It was spring of 1985 almost time for summer break. Thoughts of the family cottage begin to take control. With every year holds mystery and adventure. Family outings short trips to town. This year I felt things were going to be different. Sometimes I would have these feelings almost if they were like butter fly’s in my stomach. With graduation looming never time for friends or love.
The weeks leading up to summer break I have never been so busy. Always rushing where ever I go, and then I meet someone out of the blue he is nice and very smart! A major in history and minor in English lit. A hopeless romantic perhaps but never talks about love, it’s the only thing I ever want to talk about.
It was just days away when I got the nerve to ask him up to the Family cottage. He smiled and says I would love to; the family would be away so I could be alone with him. I’ve never really been with anyone. It’s the only thing I can imagine now as the feelings in my stomach begin to worsen. The thought crosses my mind what ever will I do, never have I ever been in love before. Is this what they speak of “the feeling in the pit of my stomach” in emptiness?
Dressed in favorite summer dress he arrives I’ll take him on a walk through the forest, wanting to get lost with him.
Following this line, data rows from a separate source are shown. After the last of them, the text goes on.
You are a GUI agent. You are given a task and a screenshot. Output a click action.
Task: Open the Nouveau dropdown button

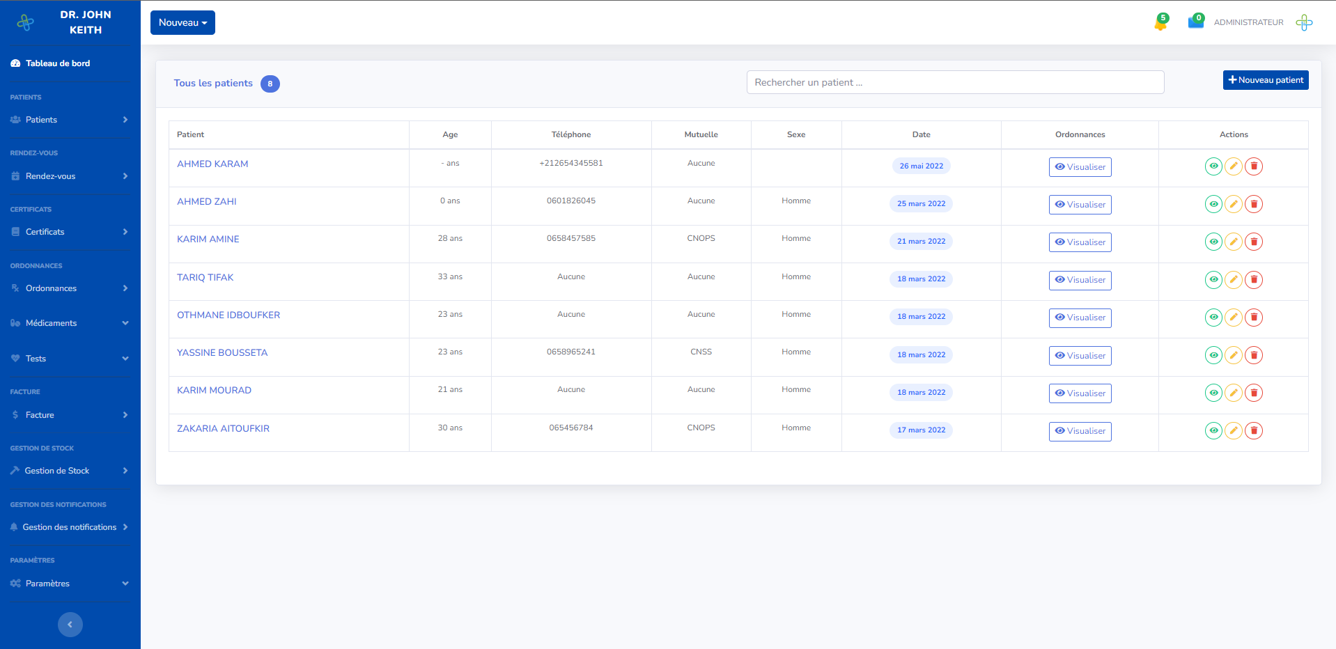[x=182, y=22]
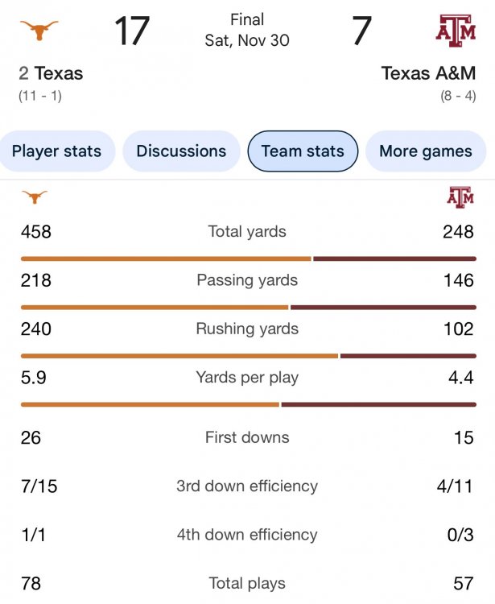Image resolution: width=495 pixels, height=604 pixels.
Task: Select the Team stats tab
Action: pyautogui.click(x=303, y=151)
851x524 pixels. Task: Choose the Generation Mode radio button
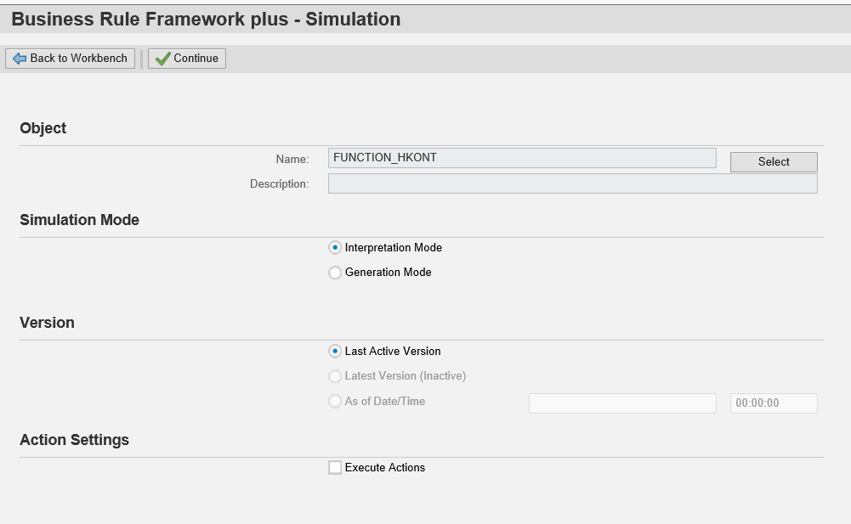click(335, 273)
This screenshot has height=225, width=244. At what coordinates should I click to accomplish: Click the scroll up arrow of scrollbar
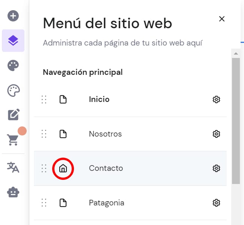coord(236,54)
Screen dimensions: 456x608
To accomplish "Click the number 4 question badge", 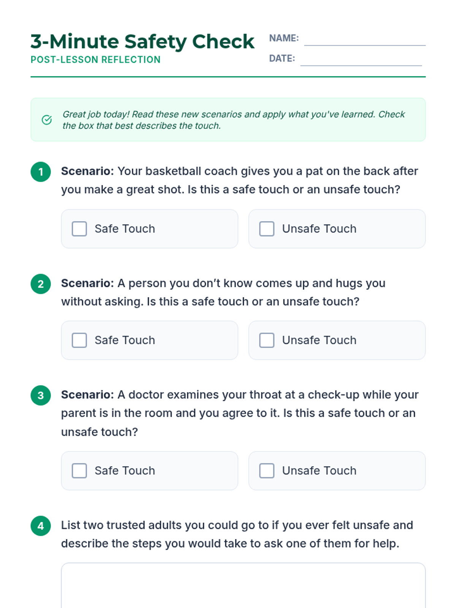I will point(41,526).
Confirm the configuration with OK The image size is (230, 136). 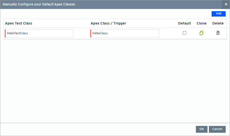point(202,129)
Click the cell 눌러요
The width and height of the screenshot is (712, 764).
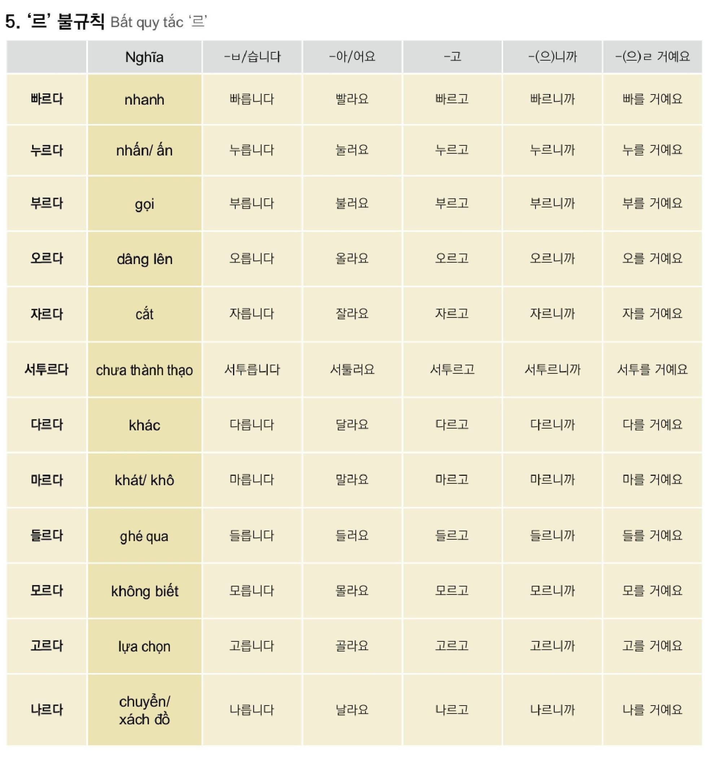click(x=352, y=149)
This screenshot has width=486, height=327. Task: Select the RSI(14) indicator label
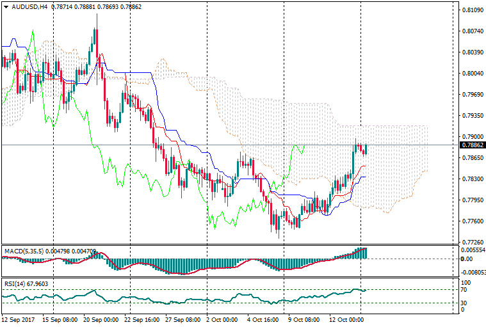pos(19,283)
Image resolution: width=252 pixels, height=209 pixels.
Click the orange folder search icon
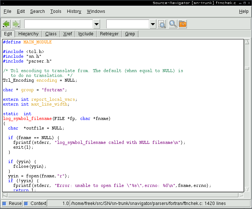[x=182, y=24]
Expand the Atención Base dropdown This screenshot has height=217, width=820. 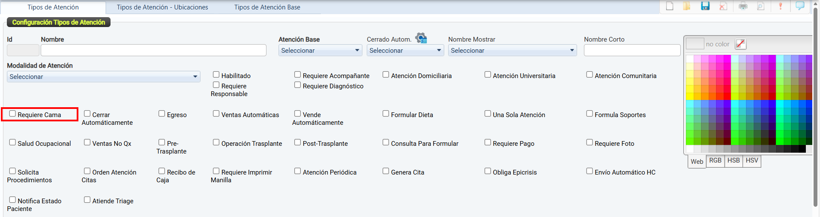coord(320,51)
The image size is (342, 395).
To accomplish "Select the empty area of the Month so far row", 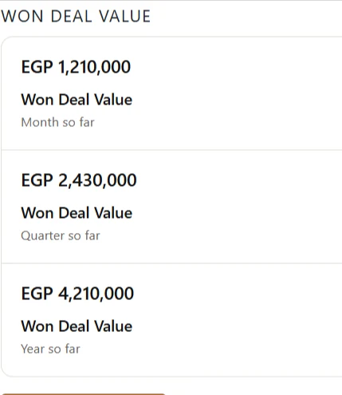I will [237, 93].
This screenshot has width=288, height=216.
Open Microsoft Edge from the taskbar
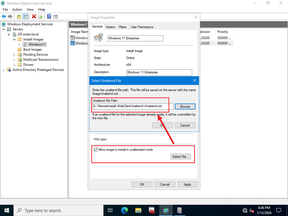click(124, 210)
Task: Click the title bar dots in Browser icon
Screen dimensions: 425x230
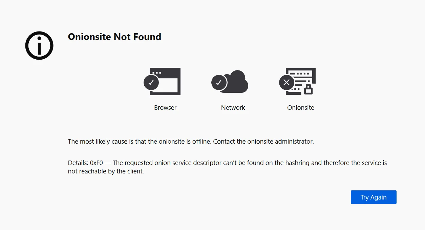Action: click(x=156, y=73)
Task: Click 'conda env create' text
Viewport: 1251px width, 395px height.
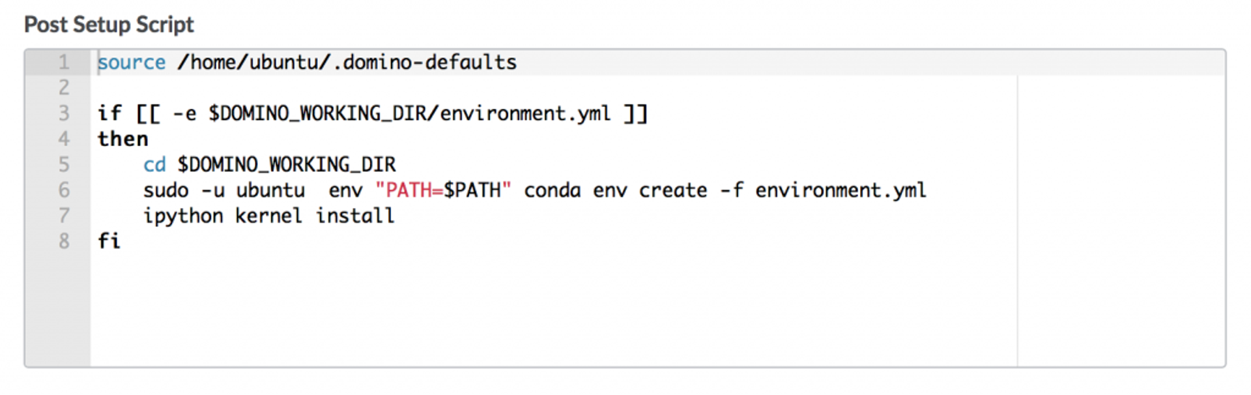Action: [x=615, y=190]
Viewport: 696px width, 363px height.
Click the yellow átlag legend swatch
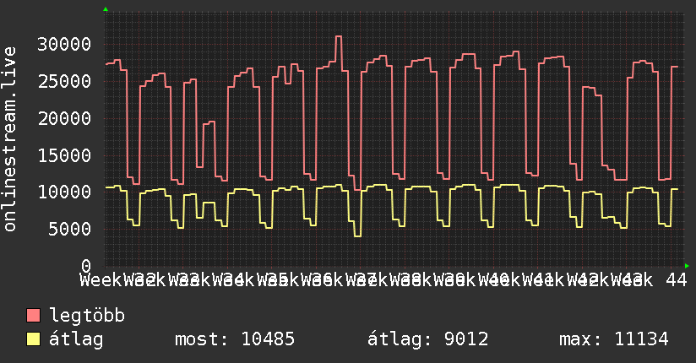click(x=34, y=339)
Trees blowing in the wind flowers still in bloom as we walk, he grabs my hand taking into his. As we talk the conversation begins with soft kisses. It was UN expected kiss, had it been the only thing I’ve ever thought about. It’s already beginning to be a hot summer, and then he kisses me again!
We stop for a moment, as we walk further into the forest. There seems to be no one around, the trail is coming to end. He turns to me and grabs my hand and kisses me again! He places the other hand on my inner thigh. I brace myself against the young oak tree. There is just a clearing ahead with wild flowers and tall grass, he kisses me again and takes my hand a leads me through the tall grass and wild flowers.